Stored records
------------
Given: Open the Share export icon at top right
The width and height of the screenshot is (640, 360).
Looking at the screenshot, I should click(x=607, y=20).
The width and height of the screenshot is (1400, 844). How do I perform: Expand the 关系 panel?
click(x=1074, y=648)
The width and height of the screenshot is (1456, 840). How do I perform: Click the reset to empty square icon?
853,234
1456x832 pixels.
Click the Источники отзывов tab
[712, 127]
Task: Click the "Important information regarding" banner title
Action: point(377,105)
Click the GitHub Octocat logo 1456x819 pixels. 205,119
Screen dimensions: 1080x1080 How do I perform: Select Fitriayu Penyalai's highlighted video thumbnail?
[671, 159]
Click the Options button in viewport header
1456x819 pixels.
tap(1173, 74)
------------
Set task: Can you reproduce all of the rows above, character for character, with nothing changed or left out?

Problem solution:
Given: Open the Share export icon at top right
The width and height of the screenshot is (640, 360).
Looking at the screenshot, I should click(x=607, y=20).
The width and height of the screenshot is (1400, 844). How do I perform: Expand the 关系 panel?
click(x=1074, y=648)
The width and height of the screenshot is (1456, 840). How do I perform: Click the reset to empty square icon?
853,234
1456x832 pixels.
Click the Источники отзывов tab
[712, 127]
Task: Click the "Important information regarding" banner title
Action: point(377,105)
Click the GitHub Octocat logo 1456x819 pixels. 205,119
Screen dimensions: 1080x1080 How do I perform: Select Fitriayu Penyalai's highlighted video thumbnail?
[671, 159]
Click the Options button in viewport header
1456x819 pixels.
tap(1173, 74)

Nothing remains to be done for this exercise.